**RECORDS PROVIDED:**

+++

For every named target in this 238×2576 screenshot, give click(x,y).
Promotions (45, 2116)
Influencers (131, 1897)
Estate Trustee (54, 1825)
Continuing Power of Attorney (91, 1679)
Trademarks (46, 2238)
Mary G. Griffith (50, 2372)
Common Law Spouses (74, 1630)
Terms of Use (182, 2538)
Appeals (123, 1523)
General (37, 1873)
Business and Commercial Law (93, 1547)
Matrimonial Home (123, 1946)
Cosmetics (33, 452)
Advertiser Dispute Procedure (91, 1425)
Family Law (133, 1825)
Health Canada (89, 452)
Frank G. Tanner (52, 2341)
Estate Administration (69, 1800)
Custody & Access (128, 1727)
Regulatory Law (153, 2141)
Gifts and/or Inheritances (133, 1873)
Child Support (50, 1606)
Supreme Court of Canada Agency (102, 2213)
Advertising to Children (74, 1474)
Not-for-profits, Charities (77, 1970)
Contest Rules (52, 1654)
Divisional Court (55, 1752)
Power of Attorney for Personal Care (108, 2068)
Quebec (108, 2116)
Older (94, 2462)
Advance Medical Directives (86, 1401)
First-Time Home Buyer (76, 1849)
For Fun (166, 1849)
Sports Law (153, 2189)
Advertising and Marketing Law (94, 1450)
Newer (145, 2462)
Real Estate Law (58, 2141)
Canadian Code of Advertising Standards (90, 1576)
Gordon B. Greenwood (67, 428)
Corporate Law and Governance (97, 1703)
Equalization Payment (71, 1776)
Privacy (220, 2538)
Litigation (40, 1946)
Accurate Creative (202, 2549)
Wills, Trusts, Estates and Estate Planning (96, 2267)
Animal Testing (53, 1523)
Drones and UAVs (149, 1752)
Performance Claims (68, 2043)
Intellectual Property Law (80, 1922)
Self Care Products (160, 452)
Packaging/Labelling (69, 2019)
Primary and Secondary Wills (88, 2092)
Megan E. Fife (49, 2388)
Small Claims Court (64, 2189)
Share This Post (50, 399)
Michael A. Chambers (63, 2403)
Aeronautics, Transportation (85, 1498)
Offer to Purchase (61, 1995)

+++

**ACTION ITEM:** Return nothing but the lines from the start of the listing above through the line containing "Supreme Court of Canada Agency (102, 2213)", exactly as given.

**YOUR SOLUTION:**
For every named target in this 238×2576 screenshot, give click(x,y).
Promotions (45, 2116)
Influencers (131, 1897)
Estate Trustee (54, 1825)
Continuing Power of Attorney (91, 1679)
Trademarks (46, 2238)
Mary G. Griffith (50, 2372)
Common Law Spouses (74, 1630)
Terms of Use (182, 2538)
Appeals (123, 1523)
General (37, 1873)
Business and Commercial Law (93, 1547)
Matrimonial Home (123, 1946)
Cosmetics (33, 452)
Advertiser Dispute Procedure (91, 1425)
Family Law (133, 1825)
Health Canada (89, 452)
Frank G. Tanner (52, 2341)
Estate Administration (69, 1800)
Custody & Access (128, 1727)
Regulatory Law (153, 2141)
Gifts and/or Inheritances (133, 1873)
Child Support (50, 1606)
Supreme Court of Canada Agency (102, 2213)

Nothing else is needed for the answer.